We learnt to live and interact with our peers from every background ethnicity, class, religion and we were equals. Our parents however did not engage us in emotional growth and prepare us for the turbulence we would face in dealing with emotions. What is the word for emotions in my mother tongue? I don’t even know!  In my youth, my parents were involved in my activities, who what where I was involved in. My parents; one a civil servant the other the nurse were at parents day, supervised homework and encouraged any out of mainstream education activities. Most painful from our upbringing was family meetings, my mother congregated. We had individual objectives and family objectives that were discussed during and the end of the year. Compulsory church and Sunday lunches were not up for negotiation, this was up to the age of 18.

I thought, at weddings we always have something borrowed and something old, perhaps it is time to borrow from the old and integrate with the new. It is particularly difficult when you are a parent and you are raising a child in diaspora where you end up with two or three cultures in one house. Which one do you borrow from when raising your child.  There is the additional hopelessness and challenges of the lack of jobs for young people as they finish university.  Sometimes it is at university the onset of mental health issues arises.  How do we educate our young ones from feeling shame and reducing stigmatisation.  The new found freedom and the possibilities of drug use, college rapes or inability to cope with courses that one may not be interested in are another problem.  We should encourage our children to pursue the careers of their choice.  What happened to Technical colleges?

Children are getting depressed and others committing suicide.

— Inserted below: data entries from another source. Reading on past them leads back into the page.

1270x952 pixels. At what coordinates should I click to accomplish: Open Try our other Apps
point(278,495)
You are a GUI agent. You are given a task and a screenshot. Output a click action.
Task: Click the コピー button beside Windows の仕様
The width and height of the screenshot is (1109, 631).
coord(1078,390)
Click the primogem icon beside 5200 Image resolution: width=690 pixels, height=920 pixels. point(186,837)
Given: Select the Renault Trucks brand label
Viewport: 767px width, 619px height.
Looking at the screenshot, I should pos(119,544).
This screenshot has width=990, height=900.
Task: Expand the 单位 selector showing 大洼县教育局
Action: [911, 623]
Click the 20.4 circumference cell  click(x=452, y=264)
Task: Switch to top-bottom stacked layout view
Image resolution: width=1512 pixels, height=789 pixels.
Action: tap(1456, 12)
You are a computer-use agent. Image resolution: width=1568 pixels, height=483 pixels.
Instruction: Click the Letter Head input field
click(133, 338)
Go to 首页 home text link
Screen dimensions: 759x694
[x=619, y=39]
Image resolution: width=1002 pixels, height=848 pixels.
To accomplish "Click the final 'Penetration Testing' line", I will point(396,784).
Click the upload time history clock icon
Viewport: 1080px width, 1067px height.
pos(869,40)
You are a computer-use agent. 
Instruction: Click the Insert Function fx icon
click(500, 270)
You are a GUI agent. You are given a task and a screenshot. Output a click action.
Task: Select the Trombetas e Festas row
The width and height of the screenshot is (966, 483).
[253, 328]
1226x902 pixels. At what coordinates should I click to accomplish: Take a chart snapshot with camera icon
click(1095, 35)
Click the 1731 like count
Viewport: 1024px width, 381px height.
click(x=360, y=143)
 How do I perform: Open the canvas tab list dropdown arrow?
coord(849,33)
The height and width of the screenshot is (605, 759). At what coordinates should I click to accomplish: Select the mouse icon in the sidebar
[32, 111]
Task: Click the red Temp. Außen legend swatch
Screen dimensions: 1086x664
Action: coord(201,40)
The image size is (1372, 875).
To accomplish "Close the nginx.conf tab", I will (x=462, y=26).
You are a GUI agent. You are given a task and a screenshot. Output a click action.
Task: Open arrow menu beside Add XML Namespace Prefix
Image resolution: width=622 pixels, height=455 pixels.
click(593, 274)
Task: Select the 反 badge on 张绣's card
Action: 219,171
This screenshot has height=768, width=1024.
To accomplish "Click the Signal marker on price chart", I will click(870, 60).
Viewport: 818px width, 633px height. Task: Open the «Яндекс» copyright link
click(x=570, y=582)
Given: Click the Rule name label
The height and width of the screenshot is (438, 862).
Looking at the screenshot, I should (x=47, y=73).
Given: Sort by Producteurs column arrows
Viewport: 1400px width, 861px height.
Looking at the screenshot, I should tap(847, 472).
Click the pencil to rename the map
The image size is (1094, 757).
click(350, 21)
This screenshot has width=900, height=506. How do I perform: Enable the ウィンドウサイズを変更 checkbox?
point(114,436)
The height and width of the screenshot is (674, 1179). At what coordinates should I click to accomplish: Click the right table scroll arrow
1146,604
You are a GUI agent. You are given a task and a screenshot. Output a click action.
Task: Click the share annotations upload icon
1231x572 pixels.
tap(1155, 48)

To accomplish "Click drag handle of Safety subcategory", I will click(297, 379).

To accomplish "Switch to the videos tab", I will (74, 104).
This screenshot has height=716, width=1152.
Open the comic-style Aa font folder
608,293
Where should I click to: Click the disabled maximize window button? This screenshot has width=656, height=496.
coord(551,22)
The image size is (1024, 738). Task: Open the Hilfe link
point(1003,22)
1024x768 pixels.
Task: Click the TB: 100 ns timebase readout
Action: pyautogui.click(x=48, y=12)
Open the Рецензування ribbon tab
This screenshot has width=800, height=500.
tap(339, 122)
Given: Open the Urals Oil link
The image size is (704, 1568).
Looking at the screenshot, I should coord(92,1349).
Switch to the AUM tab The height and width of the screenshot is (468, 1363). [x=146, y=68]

My belief is that we have lost our foundational values of valuing life and family. I say valuing life, particularly with the increased knife-crime in some cities and suburban areas with no clear solution just policy. Policy is supposed to be implemented and policed.  When you are an absent parent, the gangs become the family.

I have followed the news on knife crime and it was only until it affected a friend’s friend’s son, that it truly hit home. My father says, “you can only appreciate something when it enters your home”. I wonder what will become of the young man, will he strap up or get a knife to revenge. Will he recover from his trauma and are there facilities without long waiting lists to ensure that he gets the right treatment? It is no secret that mental health is a mess because of austerity cuts. How serious is Theresa May’s commitment to funding the services? Child, Adult Mental Health Services (CAMHS) are heaving with long waiting lists and I am sure increased sickness and high staff turn over does not help. Do we let the government dictate how we raise our children?
What happened to mentorship? Our children and particularly black children in some areas are lacking a good role models . As I sigh wondering what to say about today:

1. We must go back to the drawing board as communities.
2. We must dialogue and share experiences
3. We must form support groups for our young adults
4. Parents must be present, because money will soon be meaningless if you lose your child.
5. We must educate our children by getting involved in their lives by speaking to them.
6. Create the room to speak
7. Create dates with your sons and daughters
8. Teach them values and their identity which will hold them up when the tough gets going.
9. Learn to say No, No is an answer
10. Learn there is a difference between discipline and punishment.

The government cannot raise your child, besides Charity begins at home.